Single by Allison Iraheta

from the album Just like You
- Released: March 9, 2010 (U.S. radio)
- Recorded: 2009
- Genre: Pop rock
- Length: 3:40
- Label: 19; Jive;
- Songwriters: Toby Gad; Elyssa James;
- Producer: Toby Gad

Allison Iraheta singles chronology
| "Friday I'll Be Over U" (2009) | "Scars" (2010) | "Don't Waste The Pretty" (2010) |

= Scars (Allison Iraheta song) =

"Scars" is the second single from the debut album, Just like You, of American Idol season eight finalist Allison Iraheta. It was written by Toby Gad and Elyssa James. Gad also produced the track.

==Critical reception==
Reception of "Scars" has been generally positive.

Entertainment Weeklys Michael Slezak wrote "Meanwhile, ballads like the understated Scars and the bluesy Trouble Is separate Iraheta from questionably abled Miley/Selena contemporaries. Girl. Can. Sang!".

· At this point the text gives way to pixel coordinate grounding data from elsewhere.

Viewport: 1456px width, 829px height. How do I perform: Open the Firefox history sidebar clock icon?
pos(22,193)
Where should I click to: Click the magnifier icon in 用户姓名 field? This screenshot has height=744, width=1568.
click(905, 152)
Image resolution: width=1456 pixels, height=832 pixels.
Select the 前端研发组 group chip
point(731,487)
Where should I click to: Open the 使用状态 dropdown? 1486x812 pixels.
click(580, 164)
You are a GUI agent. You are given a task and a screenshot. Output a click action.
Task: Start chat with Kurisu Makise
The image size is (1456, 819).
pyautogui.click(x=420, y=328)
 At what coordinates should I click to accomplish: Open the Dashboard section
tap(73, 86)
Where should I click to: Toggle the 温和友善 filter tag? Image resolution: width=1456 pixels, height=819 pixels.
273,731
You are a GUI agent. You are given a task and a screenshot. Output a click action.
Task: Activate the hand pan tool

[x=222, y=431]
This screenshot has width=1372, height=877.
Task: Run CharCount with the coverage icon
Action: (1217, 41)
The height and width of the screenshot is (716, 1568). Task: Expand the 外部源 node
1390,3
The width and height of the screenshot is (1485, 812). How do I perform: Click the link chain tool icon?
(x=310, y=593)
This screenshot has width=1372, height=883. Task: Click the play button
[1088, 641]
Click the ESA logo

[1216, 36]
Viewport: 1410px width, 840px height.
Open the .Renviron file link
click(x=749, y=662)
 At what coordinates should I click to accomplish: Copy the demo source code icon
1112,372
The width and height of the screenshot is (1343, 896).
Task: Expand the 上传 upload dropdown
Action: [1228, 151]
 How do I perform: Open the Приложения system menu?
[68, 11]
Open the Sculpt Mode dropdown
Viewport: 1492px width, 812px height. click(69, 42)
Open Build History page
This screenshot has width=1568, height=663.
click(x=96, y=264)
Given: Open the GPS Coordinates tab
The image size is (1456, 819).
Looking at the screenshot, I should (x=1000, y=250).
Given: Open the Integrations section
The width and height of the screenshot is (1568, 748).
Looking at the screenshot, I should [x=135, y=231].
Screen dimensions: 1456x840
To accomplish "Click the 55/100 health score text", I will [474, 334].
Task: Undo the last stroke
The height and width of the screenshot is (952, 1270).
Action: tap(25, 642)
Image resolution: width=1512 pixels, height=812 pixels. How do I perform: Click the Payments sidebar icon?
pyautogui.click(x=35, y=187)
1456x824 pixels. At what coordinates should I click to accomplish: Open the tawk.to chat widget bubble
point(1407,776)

Kelsey Paine from Billboard.com agreed writing "soulful tunes like "Scars" and the bluesy "Trouble Is" showcase the raw talent that made Iraheta a star on "Idol" and set her apart from other young pop upstarts."

AOL Radio writer Sara D Anderson praises Scars, noting "'Scars' is one of the many songs (others 'Robot Love,' 'Trouble Is' and 'Friday I'll Be Over U') critically appraised off her debut album that showcases her husky yet powerful vocals and spunky attitude."

==Promotion==
Iraheta performed the song on February 25, 2010, on the Top 24 elimination episode of the ninth season of American Idol. She also performed an acoustic version of the song on JoJo Wright's radio show JoJo on the Radio on KIIS-FM. Due to Iraheta's popularity in Asia, Iraheta also headlined concerts in Manila and Bali, performing 'Scars' at both.

==Sales==

| Year | Title | Sales |
|---|---|---|
| 2009 | "Scars" | 20,000 |

== Release history ==

Release dates and formats for "Scars"
| Region | Date | Format | Label(s) | Ref. |
|---|---|---|---|---|
| United States | March 9, 2010 | Mainstream airplay | Jive |  |

==Media appearance==
The song was featured on the TV special Monster High: New Ghoul @ School.